* start PASSAGE *

Even with MIT's charitable (but declining) tolerance towards student hacking/pranking, they take a very dim view of non-students doing the same (even alumni).
There used to be considerable tolerance of Harvard students doing pranks at MIT also, since Harvard/MIT had a bit of a prank-exchange rivalry (though MIT students engaging in shenanigans on the Harvard campus is more common than vice-versa).
Is this worse than the sort of thing that goes on in the early days of most startups, including our most revered? People around here have a lot of respect for pg, rtm, tlb and their startup Viaweb - go back to "Founders at Work" and read how they got computer time needed to get the startup going. That kind of thing is practically universal in startups. The good ones, anyway.
So Aaron appears to have cut some corners in getting an interesting project off the ground. Slap him on the wrist.
Well, this again is a very hacker-centric perspective. Even if it's truly important that someone be able to surreptitiously copy all of JSTOR once in a while for the sake of innovation, who is in a position to let him off based on that?
Plus, putting everything else aside and evaluating him as a hacker, he doesn't come out looking too good. If he'd scraped all of JSTOR without getting caught, it would make a better story. As it is, he attracted a lot of attention, and the report of how he was caught has an air of inevitability to it. JSTOR called up MIT, MIT was looking for him, and he gave them a lot of time to find him.

* end PASSAGE *
* start EXTRACTED ENTRIES *

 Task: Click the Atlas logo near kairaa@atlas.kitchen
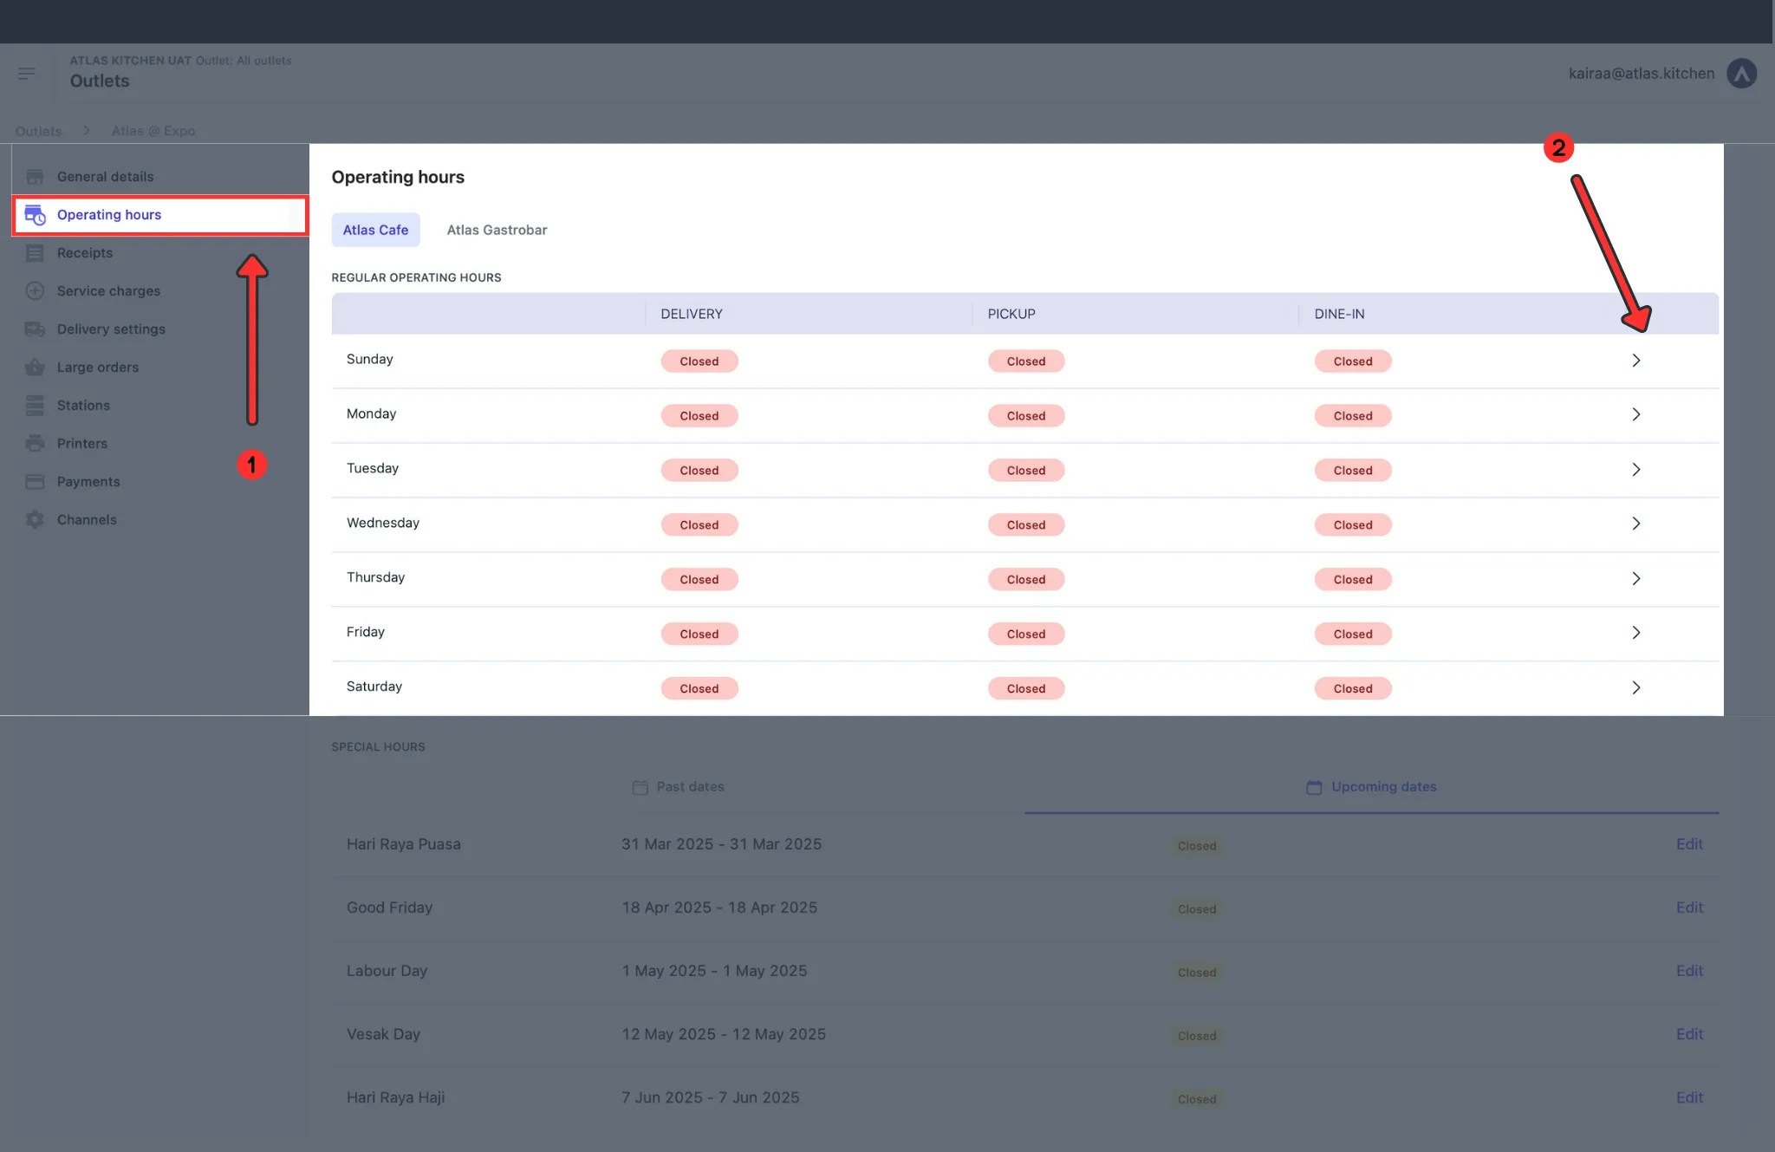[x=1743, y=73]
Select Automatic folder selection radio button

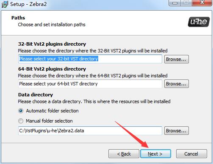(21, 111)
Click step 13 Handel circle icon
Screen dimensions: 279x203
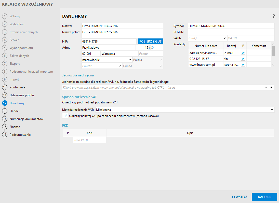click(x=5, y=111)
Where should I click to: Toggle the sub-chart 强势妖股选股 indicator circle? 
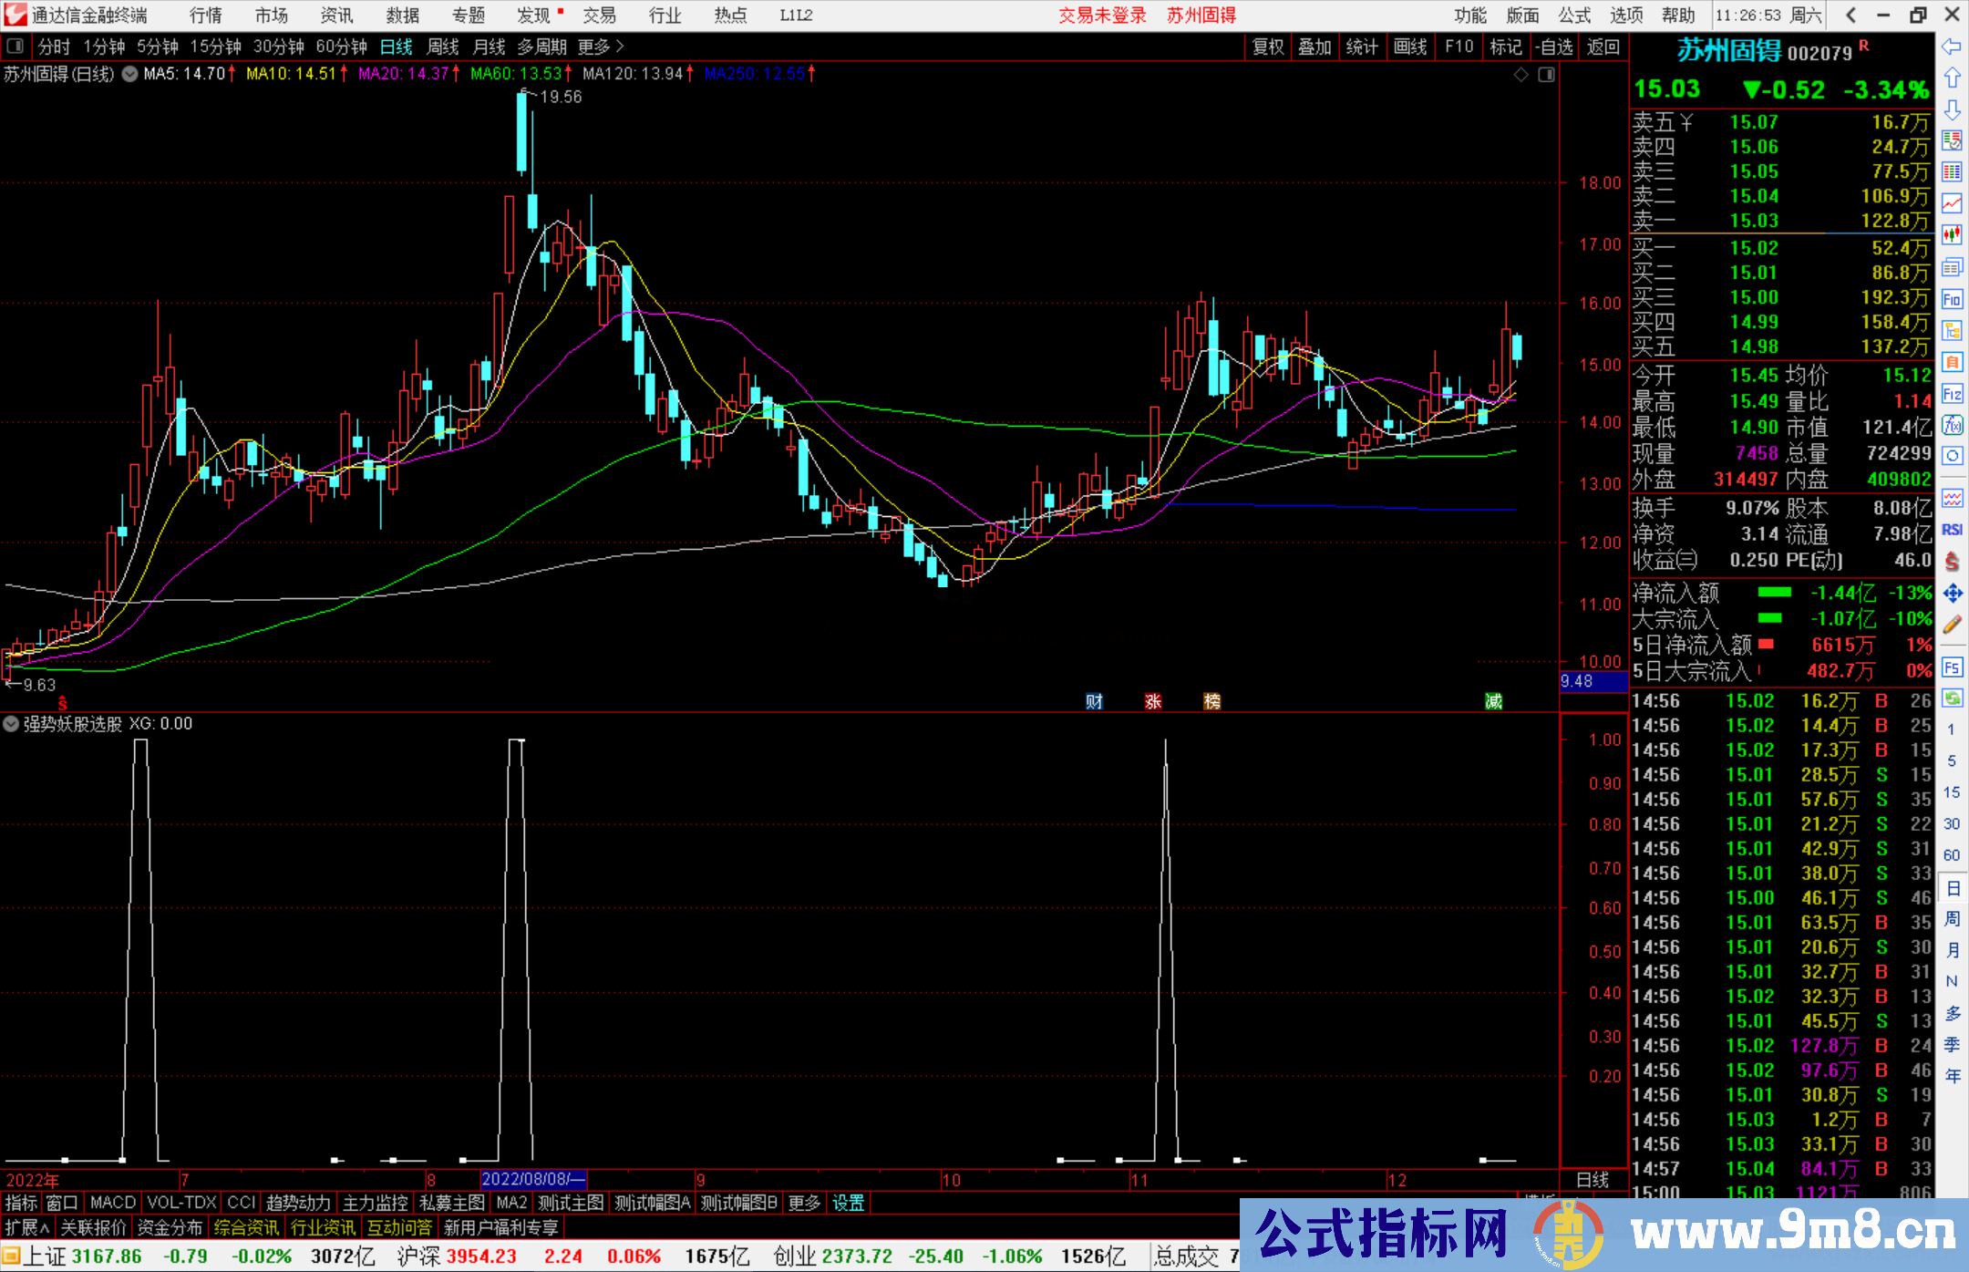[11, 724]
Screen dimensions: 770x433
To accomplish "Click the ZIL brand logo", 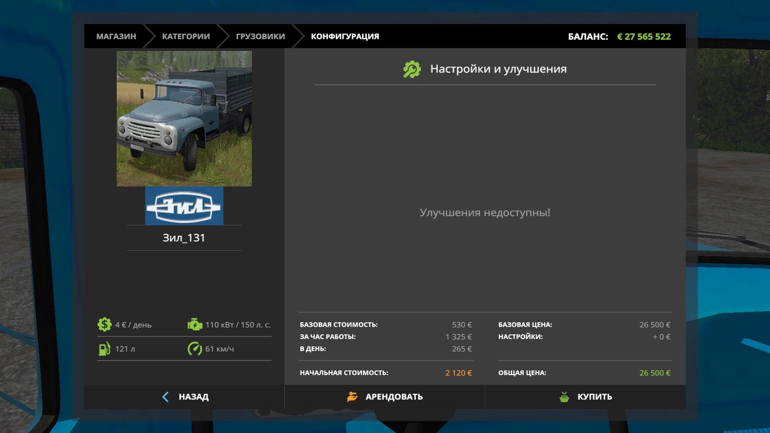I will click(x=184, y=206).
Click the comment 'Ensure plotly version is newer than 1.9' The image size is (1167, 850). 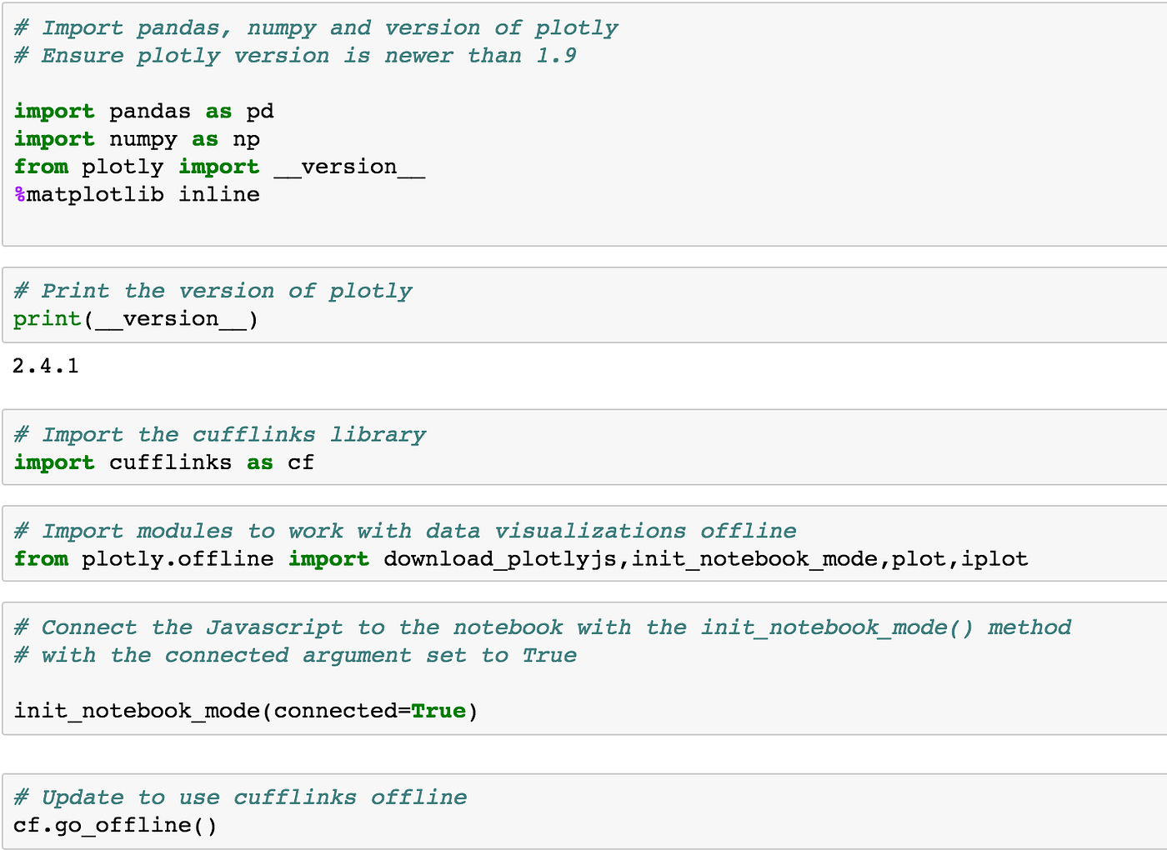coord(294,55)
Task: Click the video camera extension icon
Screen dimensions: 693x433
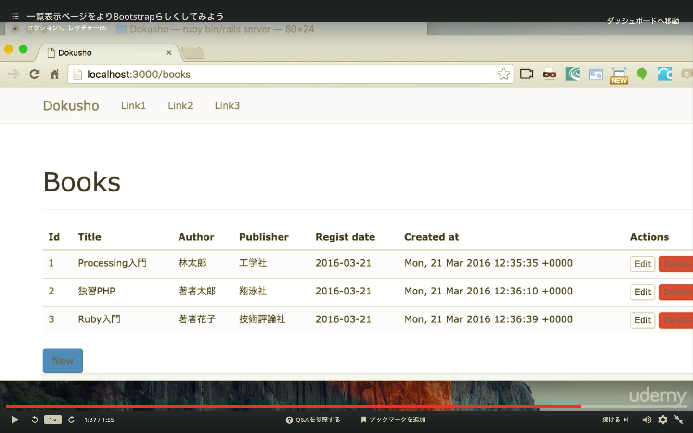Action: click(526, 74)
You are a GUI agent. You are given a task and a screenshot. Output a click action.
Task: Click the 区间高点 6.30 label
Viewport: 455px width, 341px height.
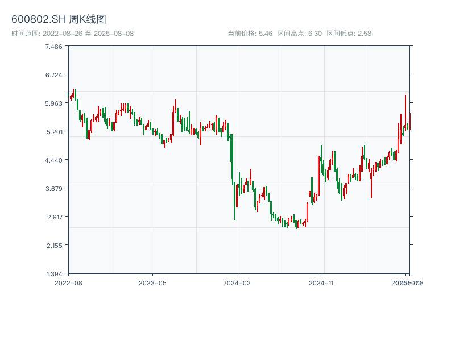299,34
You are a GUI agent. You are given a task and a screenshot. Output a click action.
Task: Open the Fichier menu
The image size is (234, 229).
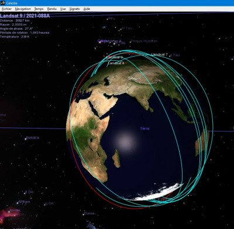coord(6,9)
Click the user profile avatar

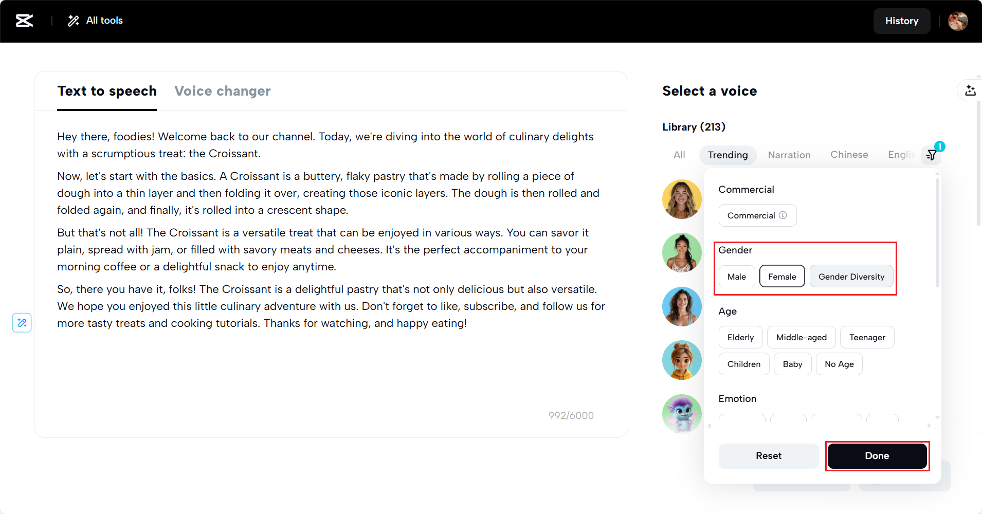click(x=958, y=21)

* end EXTRACTED ENTRIES *

WHAT YOU WILL DO
1. Answer the following from the forum thread:
(a) What is the name of the startup of pg, rtm, and tlb?
(b) Which book does the thread suggest going back to and reading?
(c) Which party called up MIT?
2. Reproduce verbatim the part of the forum thread that opens with the words "Is this worse" and closes with "on the wrist.".

ANSWERS IN ORDER
1.
(a) Viaweb
(b) "Founders at Work"
(c) JSTOR

2.
Is this worse than the sort of thing that goes on in the early days of most startups, including our most revered? People around here have a lot of respect for pg, rtm, tlb and their startup Viaweb - go back to "Founders at Work" and read how they got computer time needed to get the startup going. That kind of thing is practically universal in startups. The good ones, anyway.
So Aaron appears to have cut some corners in getting an interesting project off the ground. Slap him on the wrist.